2. The device according to claim 1, characterized in that the block I / o module contains RAM, the address counter, a trigger, a single pulse generator, the pulse generator write, frequency divider, a switch, a button "ENTER"element "And"indicator and the multiplexer, the first input which is the input of the data request block I / o and connected to the first input element And whose output is the output of the availability of data block I / o, the output of the multiplexer is connected to the increment input of the address counter, the output of which is connected to the address input of the RAM module, the output data which is output data of the block I / o, input data which is input data of the RAM module, the input recording resolution of which is connected to the input of the indicator to the second input element And the inverse of the trigger output, direct output of which is connected to the control input of the multiplexer and the input of the start of the single pulse generator, the output of which is connected to the reset input of the counter is dres, output overflow which is connected to the reset input of trigger, set input of which is connected to the output press "ENTER", the entrance of which is connected to the level of logical units, a second multiplexer input connected to the output of the switch, the input of which is connected to the respective outputs of the frequency divider, the input of which is connected to the output of the pulse generator record.

3. The device according to claim 1, characterized in that the analog adder includes an operational amplifier and N+1 resistors, the output of the operational amplifier is connected to the output of the first resistor and an output of the analog adder, the inputs of which from 1 to N are input resistors from the 2nd to (N+1)-th, the outputs of which are combined and connected to the input of the first resistor and to the first input of the operational amplifier, the second input is connected to logic level zero, and the resistor values from 1 to (N+1)-th relate as 1:2¹:2²:...2^N.

4. The device according to claim 1, characterized in that the unit comprises N switches, normally closed inputs are connected together and connected to the first input unit, the second input is connected to the joint between a normally open inputs of the switches, control inputs which form a multi-channel control input unit, and outputs multi - channel is yhod block.

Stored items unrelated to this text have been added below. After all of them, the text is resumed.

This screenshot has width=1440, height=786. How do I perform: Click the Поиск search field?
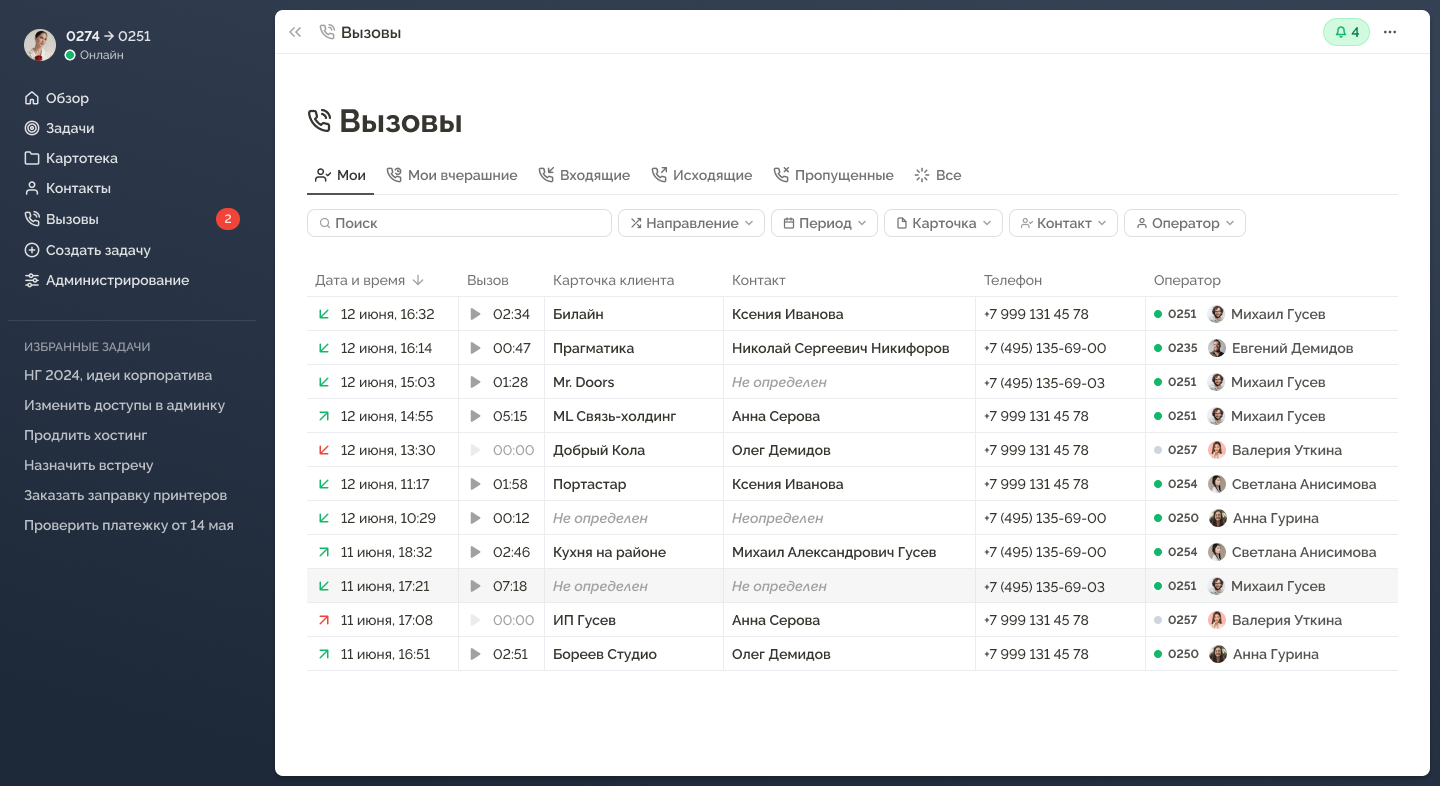(459, 223)
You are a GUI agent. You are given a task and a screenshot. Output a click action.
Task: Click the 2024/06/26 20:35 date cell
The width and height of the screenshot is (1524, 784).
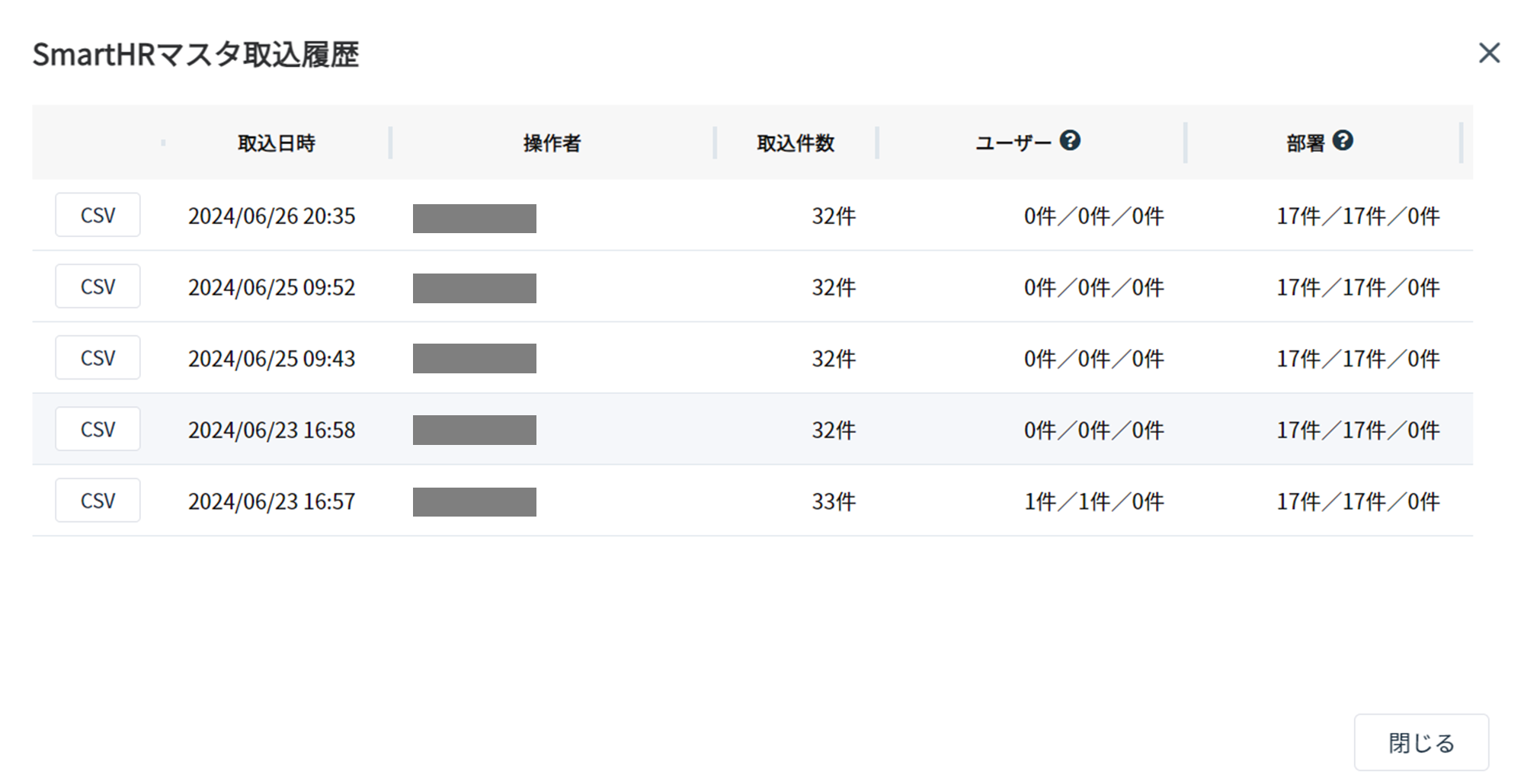point(271,216)
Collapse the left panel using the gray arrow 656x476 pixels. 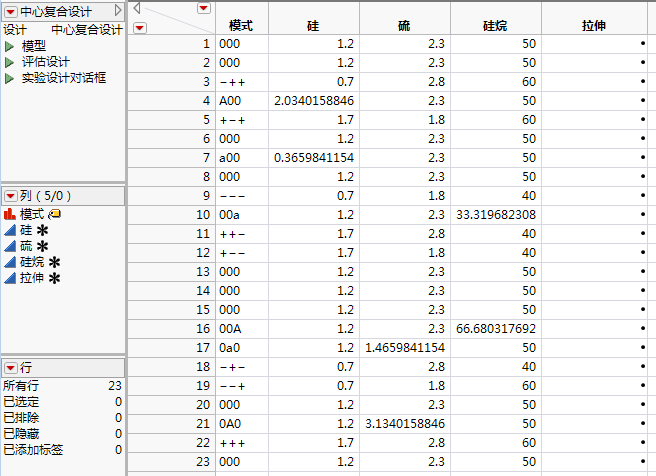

5. The device according to claim 1, characterized in that the control unit contains a set of switches and buttons, inputs are combined and connected to a logic level zero, and normally closed and normally open outputs of each switch and each button is connected respectively to the inverted inputs S and R of the respective triggers, direct and inverted outputs of which are connected to the corresponding sockets on the dial field.

6. The device according to claim 1, characterized in that the generator comprises a generator of rectangular pulses, the switch and the frequency divider, the input of which is connected to the output of the generator of rectangular pulses, and each output to the corresponding input switch whose output is the output of the generator.